Her approach was balanced: lifting four days a week, walking or doing yoga on the other days. No sprints, no punishing cardio sessions, not even chasing 10,000 steps.
“More isn’t always better. There have been times in the past where I’ve added a lot more cardio or running and my body felt much worse.”
The payoff was a physique that reflected not just a diet phase, but nearly a decade of work.
“I don’t know if there was a single moment, but I did take a photo recently where I was even a bit surprised at how fit the person staring back at me was. This felt really good. I’ve been lifting seriously for 10 years and have rarely missed a workout. It’s good to see all that work shine through.”
The Long-Term View
After eight years of documented progress, Kaylen has a clear perspective:
“The fact that health and fitness really is a long game and you can still make progress as you age. I’m at my best body composition at 44 years old and set personal PRs in my squat and bench in the last couple of years.
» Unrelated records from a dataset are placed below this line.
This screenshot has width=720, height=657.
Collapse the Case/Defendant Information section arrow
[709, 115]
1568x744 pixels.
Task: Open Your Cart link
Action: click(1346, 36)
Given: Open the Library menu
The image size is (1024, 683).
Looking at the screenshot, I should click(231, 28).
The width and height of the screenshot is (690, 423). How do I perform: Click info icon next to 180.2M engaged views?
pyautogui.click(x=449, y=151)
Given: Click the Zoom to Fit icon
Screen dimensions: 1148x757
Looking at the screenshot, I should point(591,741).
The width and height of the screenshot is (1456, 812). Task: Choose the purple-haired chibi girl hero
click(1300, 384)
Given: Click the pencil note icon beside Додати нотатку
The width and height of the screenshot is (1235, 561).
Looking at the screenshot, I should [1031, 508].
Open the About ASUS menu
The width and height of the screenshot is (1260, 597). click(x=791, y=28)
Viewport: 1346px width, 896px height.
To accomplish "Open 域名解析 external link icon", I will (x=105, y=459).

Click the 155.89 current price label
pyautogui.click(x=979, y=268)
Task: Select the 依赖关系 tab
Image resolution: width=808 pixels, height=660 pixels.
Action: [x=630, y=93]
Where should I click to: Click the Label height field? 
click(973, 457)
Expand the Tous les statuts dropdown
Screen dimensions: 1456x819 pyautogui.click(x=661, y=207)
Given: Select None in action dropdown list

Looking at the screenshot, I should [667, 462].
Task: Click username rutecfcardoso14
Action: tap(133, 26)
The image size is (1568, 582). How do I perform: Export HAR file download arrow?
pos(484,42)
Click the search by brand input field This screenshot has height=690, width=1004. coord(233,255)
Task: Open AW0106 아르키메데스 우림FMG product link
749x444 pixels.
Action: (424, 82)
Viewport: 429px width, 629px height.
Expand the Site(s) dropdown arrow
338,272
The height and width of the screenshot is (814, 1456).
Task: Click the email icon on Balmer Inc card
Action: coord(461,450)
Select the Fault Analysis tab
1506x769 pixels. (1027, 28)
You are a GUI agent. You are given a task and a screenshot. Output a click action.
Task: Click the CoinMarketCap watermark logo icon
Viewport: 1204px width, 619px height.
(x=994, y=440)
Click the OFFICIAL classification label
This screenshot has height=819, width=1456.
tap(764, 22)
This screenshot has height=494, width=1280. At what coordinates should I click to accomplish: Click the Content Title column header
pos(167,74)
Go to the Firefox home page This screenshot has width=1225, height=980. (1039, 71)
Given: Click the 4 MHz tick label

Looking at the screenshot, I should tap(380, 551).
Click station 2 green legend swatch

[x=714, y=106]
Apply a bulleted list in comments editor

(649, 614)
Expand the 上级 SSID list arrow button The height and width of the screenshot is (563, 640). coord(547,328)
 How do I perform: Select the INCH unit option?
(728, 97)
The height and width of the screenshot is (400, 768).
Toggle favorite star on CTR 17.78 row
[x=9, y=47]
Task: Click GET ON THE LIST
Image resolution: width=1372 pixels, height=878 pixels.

We really can make progress over 40.”
And while motivation may have sparked her start, it’s not what’s kept her going.
“Long-term progress can’t be made relying on motivation. Motivation can get you started, but using that motivation to build good, lasting habits is the key to long-term progress and success.”
Her advice to anyone just starting?
“Start small. You don’t have to do all the things right out of the gates.”
Paying It Forward
Today, Kaylen sees herself as a role model for women of all ages.
“The earlier they develop good eating and fitness habits, the better, but it’s also never too late to start and have a positive impact on your life.”
Her love for lifting has expanded beyond her own training to include coaching, seminars, and volunteering with the non-profit Raise the Bar Initiative and at local meets with 22nd Street Barbell.
“When I look at all that I’ve done in the fitness space, the thing I’m most proud of is the volunteer work I’ve been able to do as part of the powerlifting community. I love being able to help provide opportunities for others to find an appreciation for strength training, just as I have.”
Even though she now runs her own process, she still sees our relationship as ongoing:
“Even though we don’t work together regularly, I still think of you as part of my team. To be successful, we need coaches and mentors across all aspects of our lives and I will always consider you one of mine.”
The Takeaway
Kaylen’s story is proof that the best results come from time, patience, and a willingness to adapt. She’s lived the truth that progress over years—not weeks—is what really lasts.
Her final piece of advice is the same one she’s lived by for eight years:
“Don’t do it alone. Find a coach and a community. You will be 100 times more successful with support in your corner.”